*EXERCISE DESCRIPTION*. Report each line below that carries the word "computer".

Start of DATASET CONTENT

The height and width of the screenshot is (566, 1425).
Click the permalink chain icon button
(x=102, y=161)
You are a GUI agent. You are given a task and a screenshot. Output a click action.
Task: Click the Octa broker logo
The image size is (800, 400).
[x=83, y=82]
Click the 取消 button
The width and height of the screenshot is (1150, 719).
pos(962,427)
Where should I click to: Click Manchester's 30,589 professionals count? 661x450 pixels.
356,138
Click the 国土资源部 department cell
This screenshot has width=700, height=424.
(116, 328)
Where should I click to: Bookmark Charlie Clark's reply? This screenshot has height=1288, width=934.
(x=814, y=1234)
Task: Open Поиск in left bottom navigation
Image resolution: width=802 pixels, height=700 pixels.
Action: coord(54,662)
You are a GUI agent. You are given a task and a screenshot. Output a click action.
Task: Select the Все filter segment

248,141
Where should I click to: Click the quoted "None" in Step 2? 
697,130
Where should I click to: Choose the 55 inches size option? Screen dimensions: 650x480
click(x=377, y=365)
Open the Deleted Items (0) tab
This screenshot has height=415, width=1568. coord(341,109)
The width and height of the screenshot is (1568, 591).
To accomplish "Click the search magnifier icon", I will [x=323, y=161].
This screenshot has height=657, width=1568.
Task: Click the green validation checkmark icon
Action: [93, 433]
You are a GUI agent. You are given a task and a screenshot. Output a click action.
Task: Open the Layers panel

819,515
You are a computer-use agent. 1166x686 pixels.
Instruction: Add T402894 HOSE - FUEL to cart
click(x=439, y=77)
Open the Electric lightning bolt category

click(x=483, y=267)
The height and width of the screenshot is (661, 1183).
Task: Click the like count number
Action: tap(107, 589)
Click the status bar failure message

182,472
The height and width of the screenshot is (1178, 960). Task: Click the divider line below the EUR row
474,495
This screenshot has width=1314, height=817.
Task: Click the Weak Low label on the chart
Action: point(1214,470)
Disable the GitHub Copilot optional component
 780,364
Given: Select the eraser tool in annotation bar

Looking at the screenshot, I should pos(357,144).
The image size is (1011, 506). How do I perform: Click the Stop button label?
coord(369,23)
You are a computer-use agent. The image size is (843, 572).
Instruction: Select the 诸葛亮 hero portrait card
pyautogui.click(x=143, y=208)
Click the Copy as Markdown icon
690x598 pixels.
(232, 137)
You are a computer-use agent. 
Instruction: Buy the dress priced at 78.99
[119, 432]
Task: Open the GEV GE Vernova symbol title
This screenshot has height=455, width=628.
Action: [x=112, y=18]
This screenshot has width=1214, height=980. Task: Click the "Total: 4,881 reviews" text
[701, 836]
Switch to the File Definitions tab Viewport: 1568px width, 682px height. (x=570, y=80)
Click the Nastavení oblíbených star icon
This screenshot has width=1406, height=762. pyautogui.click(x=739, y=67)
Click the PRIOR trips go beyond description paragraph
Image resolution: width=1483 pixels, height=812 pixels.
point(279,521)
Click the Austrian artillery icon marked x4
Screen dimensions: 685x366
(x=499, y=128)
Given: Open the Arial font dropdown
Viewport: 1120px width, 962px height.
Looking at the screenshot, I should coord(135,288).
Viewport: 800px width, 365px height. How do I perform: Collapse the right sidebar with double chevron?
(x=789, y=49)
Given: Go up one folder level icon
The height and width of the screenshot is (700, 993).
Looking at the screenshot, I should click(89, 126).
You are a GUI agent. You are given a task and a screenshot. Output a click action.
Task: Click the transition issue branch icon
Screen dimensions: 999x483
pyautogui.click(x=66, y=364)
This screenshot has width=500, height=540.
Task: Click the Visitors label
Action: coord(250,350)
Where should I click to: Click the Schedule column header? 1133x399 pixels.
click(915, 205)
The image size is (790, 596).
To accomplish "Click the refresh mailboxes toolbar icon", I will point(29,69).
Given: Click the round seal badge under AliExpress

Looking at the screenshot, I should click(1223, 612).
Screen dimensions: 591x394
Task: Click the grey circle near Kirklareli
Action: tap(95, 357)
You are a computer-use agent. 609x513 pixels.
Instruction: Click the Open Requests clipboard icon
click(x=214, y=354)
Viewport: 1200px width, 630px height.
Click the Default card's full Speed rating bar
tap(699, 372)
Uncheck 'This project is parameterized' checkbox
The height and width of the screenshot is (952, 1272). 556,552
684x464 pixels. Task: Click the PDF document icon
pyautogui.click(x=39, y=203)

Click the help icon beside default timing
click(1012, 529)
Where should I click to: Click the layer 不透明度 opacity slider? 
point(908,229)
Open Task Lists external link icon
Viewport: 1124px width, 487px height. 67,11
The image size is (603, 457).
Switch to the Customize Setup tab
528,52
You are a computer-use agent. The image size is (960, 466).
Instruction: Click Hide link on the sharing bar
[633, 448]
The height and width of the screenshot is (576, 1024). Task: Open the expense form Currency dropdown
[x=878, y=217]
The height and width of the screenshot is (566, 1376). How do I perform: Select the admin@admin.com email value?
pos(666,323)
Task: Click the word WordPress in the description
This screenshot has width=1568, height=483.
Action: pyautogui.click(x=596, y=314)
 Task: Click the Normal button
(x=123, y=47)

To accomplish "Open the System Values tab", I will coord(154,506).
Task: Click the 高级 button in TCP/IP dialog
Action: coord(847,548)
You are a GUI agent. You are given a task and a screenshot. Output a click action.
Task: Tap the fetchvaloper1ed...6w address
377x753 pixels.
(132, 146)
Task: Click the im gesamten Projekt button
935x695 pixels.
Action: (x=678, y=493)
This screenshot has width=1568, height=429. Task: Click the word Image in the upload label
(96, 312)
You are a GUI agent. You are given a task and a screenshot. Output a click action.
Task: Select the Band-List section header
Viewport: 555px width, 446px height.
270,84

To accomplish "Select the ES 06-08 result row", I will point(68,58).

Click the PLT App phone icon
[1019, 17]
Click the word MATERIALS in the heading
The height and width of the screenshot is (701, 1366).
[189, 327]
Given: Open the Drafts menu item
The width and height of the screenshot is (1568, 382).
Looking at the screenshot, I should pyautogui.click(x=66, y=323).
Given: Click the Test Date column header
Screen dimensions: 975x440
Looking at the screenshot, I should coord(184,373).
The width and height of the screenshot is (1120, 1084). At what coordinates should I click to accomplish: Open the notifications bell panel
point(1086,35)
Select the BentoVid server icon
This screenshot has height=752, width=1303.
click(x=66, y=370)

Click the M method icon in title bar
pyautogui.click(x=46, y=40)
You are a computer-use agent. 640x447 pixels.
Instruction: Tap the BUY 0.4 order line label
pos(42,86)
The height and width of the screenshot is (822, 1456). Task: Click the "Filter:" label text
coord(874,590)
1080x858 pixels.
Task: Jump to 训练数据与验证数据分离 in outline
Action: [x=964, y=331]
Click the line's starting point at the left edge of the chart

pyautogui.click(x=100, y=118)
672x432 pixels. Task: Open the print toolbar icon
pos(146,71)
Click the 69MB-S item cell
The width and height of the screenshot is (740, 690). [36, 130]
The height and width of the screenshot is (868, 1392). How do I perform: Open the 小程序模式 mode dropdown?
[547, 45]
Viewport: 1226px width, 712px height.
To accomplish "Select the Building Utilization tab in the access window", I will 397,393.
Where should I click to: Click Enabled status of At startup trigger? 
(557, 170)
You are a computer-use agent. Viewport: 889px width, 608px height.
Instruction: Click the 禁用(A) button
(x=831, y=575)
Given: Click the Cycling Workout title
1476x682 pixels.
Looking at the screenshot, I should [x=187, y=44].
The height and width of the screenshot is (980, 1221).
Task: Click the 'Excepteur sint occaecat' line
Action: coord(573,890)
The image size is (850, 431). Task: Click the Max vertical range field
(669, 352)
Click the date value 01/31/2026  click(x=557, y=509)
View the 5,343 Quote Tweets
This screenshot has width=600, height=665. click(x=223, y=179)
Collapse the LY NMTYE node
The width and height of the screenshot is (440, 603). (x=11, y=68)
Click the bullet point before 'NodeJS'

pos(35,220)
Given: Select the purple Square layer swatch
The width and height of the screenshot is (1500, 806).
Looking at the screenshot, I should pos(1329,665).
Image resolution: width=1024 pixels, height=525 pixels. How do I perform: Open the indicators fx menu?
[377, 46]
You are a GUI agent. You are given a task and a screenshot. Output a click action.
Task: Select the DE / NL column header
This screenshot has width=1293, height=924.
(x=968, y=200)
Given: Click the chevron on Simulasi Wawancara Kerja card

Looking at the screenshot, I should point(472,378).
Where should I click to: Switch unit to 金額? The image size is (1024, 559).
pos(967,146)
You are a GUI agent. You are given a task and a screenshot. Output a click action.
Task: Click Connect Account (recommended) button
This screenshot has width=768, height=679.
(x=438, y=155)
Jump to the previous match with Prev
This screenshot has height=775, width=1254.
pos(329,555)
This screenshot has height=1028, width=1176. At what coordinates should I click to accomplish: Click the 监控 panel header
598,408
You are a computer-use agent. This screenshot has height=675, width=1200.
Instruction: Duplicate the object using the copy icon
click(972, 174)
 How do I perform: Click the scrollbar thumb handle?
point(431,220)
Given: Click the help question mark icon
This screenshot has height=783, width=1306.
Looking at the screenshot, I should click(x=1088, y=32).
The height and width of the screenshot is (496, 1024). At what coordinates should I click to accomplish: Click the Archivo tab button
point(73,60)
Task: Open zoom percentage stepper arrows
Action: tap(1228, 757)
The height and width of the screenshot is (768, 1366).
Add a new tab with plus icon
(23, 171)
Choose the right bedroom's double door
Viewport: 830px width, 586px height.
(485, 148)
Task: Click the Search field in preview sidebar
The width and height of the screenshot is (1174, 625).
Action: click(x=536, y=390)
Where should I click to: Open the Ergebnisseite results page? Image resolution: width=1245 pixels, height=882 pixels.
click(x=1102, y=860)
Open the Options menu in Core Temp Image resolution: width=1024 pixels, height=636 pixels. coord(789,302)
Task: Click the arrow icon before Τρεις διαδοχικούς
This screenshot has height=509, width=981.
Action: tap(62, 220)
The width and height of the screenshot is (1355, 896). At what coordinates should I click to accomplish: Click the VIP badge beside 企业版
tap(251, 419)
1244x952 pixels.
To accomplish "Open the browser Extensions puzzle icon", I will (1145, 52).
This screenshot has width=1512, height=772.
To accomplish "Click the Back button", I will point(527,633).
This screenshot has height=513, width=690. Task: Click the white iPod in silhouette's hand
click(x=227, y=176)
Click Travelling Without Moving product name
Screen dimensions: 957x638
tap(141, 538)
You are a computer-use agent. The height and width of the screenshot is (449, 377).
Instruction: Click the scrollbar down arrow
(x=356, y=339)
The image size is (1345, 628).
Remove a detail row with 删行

End of DATASET CONTENT

*RESPONSE AREA*.
You are a computer-use agent. 1166x686 pixels.
You are a computer-use agent. The image size is (843, 572).
You are a computer-use agent. 
You are a computer-use agent. 609x513 pixels.
You are a computer-use agent. The image size is (960, 466).
You are a computer-use agent. 640x447 pixels.
You are a computer-use agent. Viewport: 889px width, 608px height.
You are a computer-use agent. This screenshot has height=675, width=1200.
You are a computer-use agent. The height and width of the screenshot is (449, 377).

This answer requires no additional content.